En remates de hacienda que se llevaron en las localidades bonaerenses de Rauch y Tapalqué, los terneros menores de 200 kilos llegaron a pagarse 100 pesos el kilo y varios conjuntos de machos de 200 a 230 kilos superaron con holgura los 90 pesos.

Por el lado del mercado concentrador de hacienda porteña, en el cierre de la última rueda comercial las cotizaciones de todas las categorías –empujadas por una vaca que no parece encontrar un techo en sus valores- registraron precios récords, como el caso de novillos de 490 kilos a 85,50 pesos y vacas a 76,50 pesos, entre otros.

La pregunta del millón en estos casos permanece inalterable: ¿este aumento se trasladará a los mostradores? La ganadería argentina vive un momento de claroscuros. Por un lado, la industria frigorífica exportadora «está dulce» y trabaja al máximo de su capacidad operativa, traccionada por un consumo chino cada vez más voraz. En el otro rincón, el mercado doméstico registra los indicadores más bajos de los últimos diez años, con un consumo que descendió a los 50 kilos anuales por habitante, según estadísticas privadas.

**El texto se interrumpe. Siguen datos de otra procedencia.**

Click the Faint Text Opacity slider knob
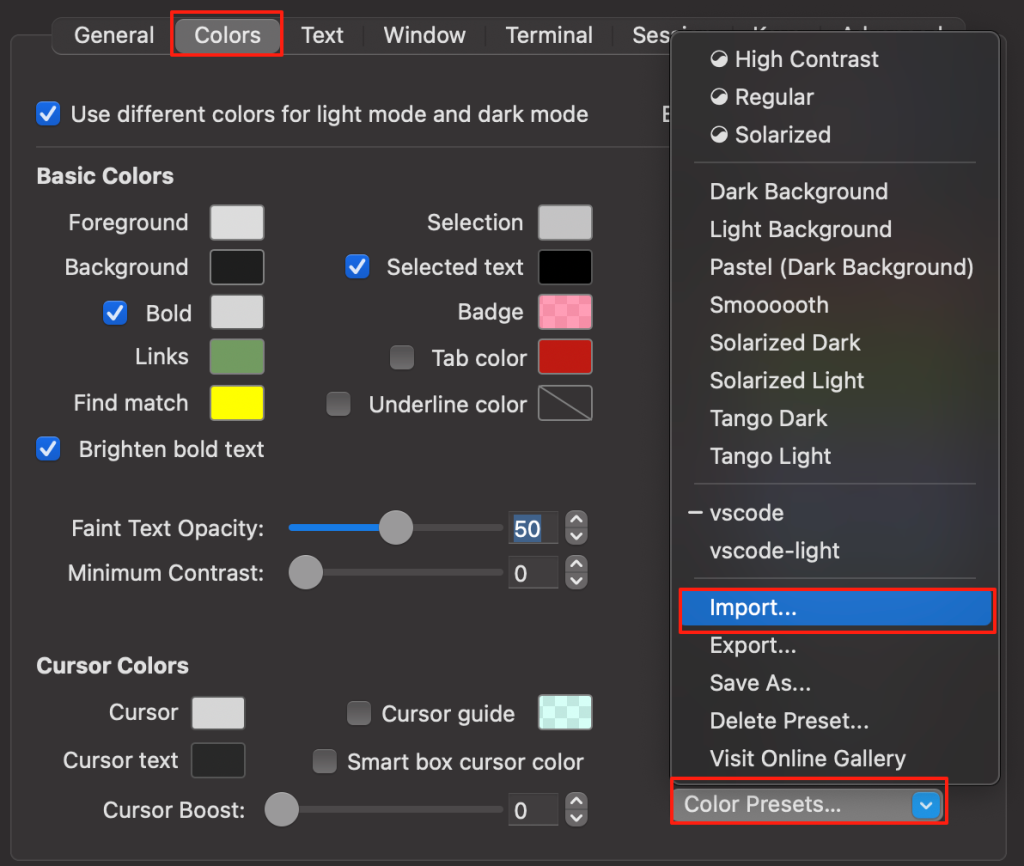 396,528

En el caso de los matarifes que compran hacienda en el Mercado de Liniers, la sensación que viven en estas horas es de preocupación. “Hubo un alzo muy grande en el precio y finalmente la exportación terminó arrastrando al consumo”, explicó Leonardo Rafael, presidente de la Cámara Argentina de Matarifes y Abastecedores.

Para el directivo, el diagnóstico es contundente: “Los valores exorbitantes del consumo son a causa de la puja por la hacienda de exportación y esto se veía venir porque la vaca venía subiendo a razón de 5 y 6 pesos por semana”.

Consultado por el impacto de esta situación en el precio de venta en los mostradores, reveló que “estuve hablando con colegas que tienen carnicerías y ya todos borraron los precios” Y estimó que si bien tiene que analizar en detalle sus números, “el precio de venta al público de la carne debería subir entre un 15 y 20%”.